In defence of Liam Neeson

Liam Neeson has been ‘cancelled’, which is internet-speak for ‘cast out’. Overnight he has gone from being the avuncular star of ropey American thrillers to being ‘trash’, persona non grata, a foul, nasty man Hollywood should no longer indulge. His crime? He confessed, during an interview, to having once had a terrible thought, a thought he is now deeply ashamed of, a thought so wicked that when he thinks of it now he has to catch his breath and re-compose himself. Yes, that’s right: the Twittermob has become so unforgiving, so myopically obsessed with taking people down, that it is now persecuting even those who express deep regret about their past bad behaviour.

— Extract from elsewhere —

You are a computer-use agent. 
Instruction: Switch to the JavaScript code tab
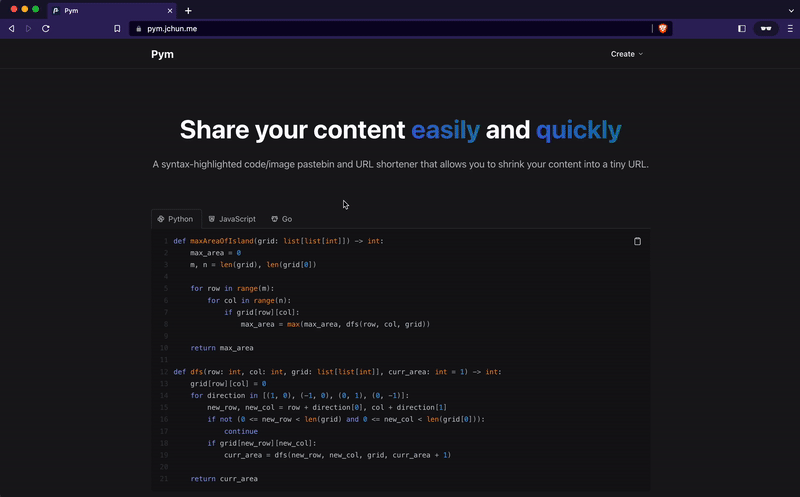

Neeson was promoting his new action blockbuster Cold Pursuit in an interview with the Independent. In the film, the son of Neeson’s character is killed by a drug gang and Neeson’s character goes looking for revenge. This is basically the storyline of every Liam Neeson movie. Warming to the film’s theme, Neeson opened up to the Indie about his own ‘primal’ urge for revenge. He told the story of how, years ago, someone close to him was raped. The victim dealt with her ordeal well, he says, but he didn’t. He wanted vengeance. He asked the woman in question what colour her attacker was. She said black. And Neeson says he ‘went up and down areas with a cosh… hoping some black bastard would come out of a pub and have a go at me about something, you know? So that I could kill him.’

This is unquestionably a bad thing to have thought and a bad thing to have done. Neeson, in his rage over a rape, was engaging in the horrible art of collective guilt, seeing all black men as legitimate targets for the crime of one particular black man.